I don't necessarily agree across the board that old iron is better. Better than the normal Chinese machines yes, but better than the European machines, not so much.

In the case of planers/jointers there are indeed some excellent old iron. There are also some European ones that take up less real estate and do as good of better a job. I have an SCM planer I bought new 20 years ago with a Tersa head that has only needed one lift motor transformer in twenty years, does as good a finish as any planer, weighs in at 2000, so not exactly a lightweight. It replaced a PM225. One of my best investments. Also have a SCM Jointer, no complaints there either, and I replaced a Porter

When it comes to shapers old iron is weak, newer shapers are just far superior. The biggest thing to me is that old ones generally could not swing a big enough cutter,, and the hoods are rudimentary.

Table saws, eh. Depends on what you need.

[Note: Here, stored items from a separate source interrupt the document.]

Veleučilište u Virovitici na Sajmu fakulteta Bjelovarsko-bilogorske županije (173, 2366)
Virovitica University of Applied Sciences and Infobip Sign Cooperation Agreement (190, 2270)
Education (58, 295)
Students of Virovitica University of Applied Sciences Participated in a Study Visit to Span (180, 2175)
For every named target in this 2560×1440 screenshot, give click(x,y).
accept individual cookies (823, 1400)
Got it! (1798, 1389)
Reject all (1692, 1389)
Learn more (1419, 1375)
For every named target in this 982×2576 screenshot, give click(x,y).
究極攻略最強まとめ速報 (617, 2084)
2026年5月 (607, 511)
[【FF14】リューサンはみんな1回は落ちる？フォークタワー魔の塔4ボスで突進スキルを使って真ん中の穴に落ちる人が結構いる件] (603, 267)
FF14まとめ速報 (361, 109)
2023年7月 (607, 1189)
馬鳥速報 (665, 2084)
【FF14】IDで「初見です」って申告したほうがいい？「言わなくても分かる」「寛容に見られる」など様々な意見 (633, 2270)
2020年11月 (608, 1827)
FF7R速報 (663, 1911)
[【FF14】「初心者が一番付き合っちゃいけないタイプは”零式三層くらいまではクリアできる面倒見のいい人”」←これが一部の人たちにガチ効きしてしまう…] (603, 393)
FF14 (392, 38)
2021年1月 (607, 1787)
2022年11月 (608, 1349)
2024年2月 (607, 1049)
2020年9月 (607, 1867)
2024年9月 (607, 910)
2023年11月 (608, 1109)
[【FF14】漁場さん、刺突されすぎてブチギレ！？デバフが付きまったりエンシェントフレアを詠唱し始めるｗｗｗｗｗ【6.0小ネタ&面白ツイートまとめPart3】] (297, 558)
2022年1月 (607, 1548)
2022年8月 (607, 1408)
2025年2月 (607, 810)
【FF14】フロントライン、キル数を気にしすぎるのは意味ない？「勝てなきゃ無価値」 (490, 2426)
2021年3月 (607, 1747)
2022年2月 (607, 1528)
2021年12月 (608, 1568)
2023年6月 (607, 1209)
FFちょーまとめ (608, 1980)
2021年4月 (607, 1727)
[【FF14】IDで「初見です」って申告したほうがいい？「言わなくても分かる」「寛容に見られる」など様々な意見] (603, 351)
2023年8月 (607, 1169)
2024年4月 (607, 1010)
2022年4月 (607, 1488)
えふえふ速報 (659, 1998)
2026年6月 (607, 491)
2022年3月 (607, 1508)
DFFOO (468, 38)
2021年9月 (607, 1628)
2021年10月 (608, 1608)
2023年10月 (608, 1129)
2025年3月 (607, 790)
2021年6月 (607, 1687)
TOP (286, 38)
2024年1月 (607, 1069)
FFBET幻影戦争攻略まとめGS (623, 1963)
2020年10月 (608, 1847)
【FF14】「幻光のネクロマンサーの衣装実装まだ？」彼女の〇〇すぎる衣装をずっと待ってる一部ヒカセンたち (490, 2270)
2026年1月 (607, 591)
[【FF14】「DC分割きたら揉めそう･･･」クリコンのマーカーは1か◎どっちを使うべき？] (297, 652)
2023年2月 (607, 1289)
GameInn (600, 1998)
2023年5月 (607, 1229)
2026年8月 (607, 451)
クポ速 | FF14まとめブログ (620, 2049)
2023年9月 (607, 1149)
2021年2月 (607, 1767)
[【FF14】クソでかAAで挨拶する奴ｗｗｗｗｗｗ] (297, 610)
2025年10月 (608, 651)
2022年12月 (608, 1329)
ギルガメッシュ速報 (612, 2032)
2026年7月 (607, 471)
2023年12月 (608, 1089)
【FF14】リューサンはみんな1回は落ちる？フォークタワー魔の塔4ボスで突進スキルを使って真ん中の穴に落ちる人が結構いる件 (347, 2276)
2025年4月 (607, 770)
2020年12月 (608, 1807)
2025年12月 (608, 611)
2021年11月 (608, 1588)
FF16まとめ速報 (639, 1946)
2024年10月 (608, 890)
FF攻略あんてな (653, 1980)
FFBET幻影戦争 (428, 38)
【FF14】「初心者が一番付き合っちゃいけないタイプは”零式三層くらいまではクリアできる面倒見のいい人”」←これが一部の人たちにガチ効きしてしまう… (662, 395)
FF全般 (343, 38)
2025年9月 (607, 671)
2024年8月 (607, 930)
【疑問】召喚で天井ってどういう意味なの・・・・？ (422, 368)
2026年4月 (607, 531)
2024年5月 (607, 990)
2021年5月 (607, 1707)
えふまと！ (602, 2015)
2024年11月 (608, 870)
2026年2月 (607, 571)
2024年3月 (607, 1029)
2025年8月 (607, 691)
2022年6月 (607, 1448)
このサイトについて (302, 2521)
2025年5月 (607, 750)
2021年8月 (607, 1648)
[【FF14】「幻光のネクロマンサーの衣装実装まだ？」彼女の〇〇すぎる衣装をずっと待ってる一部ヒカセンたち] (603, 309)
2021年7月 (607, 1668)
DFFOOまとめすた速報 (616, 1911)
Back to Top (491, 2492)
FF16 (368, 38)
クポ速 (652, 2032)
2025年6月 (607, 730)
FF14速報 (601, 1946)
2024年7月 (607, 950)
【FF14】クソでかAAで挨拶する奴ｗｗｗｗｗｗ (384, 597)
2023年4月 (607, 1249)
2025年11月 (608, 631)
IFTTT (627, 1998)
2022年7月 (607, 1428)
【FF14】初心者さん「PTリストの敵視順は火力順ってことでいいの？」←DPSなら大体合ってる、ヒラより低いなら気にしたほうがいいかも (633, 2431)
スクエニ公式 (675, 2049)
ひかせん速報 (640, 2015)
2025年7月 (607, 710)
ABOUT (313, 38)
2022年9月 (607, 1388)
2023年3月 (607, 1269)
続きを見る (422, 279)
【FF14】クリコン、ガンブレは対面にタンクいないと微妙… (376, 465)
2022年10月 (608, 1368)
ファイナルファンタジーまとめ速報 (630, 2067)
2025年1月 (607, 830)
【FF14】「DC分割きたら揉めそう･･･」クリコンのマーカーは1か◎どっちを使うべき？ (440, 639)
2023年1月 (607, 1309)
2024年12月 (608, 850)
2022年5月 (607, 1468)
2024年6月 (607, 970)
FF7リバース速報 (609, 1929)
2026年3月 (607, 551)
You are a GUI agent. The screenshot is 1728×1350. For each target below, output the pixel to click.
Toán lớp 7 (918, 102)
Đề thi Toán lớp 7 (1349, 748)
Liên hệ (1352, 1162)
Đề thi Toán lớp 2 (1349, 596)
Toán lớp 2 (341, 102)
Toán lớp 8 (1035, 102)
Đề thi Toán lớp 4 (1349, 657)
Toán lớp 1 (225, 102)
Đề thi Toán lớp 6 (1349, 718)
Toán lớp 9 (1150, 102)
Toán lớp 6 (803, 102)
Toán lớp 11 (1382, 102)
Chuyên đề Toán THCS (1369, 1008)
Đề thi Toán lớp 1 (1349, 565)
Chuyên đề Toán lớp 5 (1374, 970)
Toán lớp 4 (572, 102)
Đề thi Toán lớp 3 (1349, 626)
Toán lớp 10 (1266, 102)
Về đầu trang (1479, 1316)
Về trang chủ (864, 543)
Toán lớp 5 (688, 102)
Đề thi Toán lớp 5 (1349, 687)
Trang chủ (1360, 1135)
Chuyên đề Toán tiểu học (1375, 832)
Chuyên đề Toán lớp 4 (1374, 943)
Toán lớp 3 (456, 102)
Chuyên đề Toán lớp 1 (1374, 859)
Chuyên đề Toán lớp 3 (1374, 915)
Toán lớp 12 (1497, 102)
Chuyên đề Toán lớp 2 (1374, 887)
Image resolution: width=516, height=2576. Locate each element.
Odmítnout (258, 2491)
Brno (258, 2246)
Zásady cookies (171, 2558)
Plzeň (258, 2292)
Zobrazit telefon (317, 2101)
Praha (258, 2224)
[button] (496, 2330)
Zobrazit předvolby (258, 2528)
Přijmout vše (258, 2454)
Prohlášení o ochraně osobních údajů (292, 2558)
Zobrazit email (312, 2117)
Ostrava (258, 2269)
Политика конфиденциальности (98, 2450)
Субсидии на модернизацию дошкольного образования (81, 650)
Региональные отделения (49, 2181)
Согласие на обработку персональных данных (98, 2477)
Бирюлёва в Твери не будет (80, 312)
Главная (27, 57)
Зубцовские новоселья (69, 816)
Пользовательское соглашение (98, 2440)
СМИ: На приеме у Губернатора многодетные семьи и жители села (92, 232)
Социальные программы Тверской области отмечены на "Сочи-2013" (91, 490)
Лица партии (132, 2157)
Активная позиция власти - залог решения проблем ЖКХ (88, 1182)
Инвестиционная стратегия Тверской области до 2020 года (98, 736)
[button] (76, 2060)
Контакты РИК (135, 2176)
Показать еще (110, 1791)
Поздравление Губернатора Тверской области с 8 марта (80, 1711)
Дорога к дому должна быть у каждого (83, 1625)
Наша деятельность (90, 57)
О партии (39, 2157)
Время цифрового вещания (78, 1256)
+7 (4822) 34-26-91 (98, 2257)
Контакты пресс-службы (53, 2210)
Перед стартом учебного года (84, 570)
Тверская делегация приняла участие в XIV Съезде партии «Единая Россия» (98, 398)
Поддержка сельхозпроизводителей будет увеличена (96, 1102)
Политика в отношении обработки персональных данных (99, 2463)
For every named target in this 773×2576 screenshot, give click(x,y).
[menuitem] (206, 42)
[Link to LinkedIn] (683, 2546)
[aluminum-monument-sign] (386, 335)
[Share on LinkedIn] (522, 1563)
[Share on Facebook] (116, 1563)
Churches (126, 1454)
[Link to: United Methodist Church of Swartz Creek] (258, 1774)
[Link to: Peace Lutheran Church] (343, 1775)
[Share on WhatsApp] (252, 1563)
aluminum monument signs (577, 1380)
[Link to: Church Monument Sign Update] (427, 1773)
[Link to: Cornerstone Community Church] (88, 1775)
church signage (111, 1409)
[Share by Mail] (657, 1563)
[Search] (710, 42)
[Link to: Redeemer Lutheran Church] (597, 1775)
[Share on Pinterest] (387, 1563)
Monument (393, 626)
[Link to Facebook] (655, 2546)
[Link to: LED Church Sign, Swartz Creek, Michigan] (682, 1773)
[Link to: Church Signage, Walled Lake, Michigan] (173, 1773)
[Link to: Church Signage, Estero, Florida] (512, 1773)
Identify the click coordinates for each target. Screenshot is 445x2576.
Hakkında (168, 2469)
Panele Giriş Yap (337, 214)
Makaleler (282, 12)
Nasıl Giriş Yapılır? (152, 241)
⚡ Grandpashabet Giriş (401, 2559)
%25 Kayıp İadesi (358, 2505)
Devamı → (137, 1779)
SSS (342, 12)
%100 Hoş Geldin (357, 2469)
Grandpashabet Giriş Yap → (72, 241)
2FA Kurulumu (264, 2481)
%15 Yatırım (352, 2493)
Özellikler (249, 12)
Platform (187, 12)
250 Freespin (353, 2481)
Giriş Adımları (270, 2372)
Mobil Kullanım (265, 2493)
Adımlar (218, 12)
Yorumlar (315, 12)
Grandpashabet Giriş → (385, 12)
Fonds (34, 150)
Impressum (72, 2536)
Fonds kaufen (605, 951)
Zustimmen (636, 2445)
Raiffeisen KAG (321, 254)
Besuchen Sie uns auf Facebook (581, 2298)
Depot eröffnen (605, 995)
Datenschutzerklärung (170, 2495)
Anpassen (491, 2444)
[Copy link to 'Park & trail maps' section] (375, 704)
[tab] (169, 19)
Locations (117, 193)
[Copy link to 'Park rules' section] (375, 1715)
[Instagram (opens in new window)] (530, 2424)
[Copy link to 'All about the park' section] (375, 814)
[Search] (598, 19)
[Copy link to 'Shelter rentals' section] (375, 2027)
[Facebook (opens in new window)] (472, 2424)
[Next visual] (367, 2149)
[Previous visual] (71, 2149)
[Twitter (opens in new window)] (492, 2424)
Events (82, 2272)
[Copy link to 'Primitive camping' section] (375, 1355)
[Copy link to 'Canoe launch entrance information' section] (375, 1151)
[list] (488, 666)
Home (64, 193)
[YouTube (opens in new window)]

If you need a slider old iron is out. I had to choose when I downsized to get rid of my Tanniwitz of my slider, and the slider stayed.

Bandsaws are a nod to old iron. I had a 36" Oliver at my old shop that was awesome, but no room for it at the new digs so I kept my 20" Delta as it would fit in the new shop. Miss the Oliver. That being said would not mind having a new Italian model sitting in my shop either. ;)

I would say the Cantek stuff is a few notches above the average Asian product. It is my understanding that the poor quality machines coming out of China are more a victim of price point than manufacturing ability. My buddy has a Cantek SLR and it has been in service for a long time in his arcitectural millwork shop and he has no complaints.

That being said, I have one green machine in my shop, a little disk belt /sander, and I hate the thing. Absolute junk that was willed to me. Only reason it is still around is from a good friend I miss.

To the OP. For about the same price as The Cantek you can also pick up low mile Euro so would not count them out in your search. My planer is about $18K new, but I have seen them go used for about $5k.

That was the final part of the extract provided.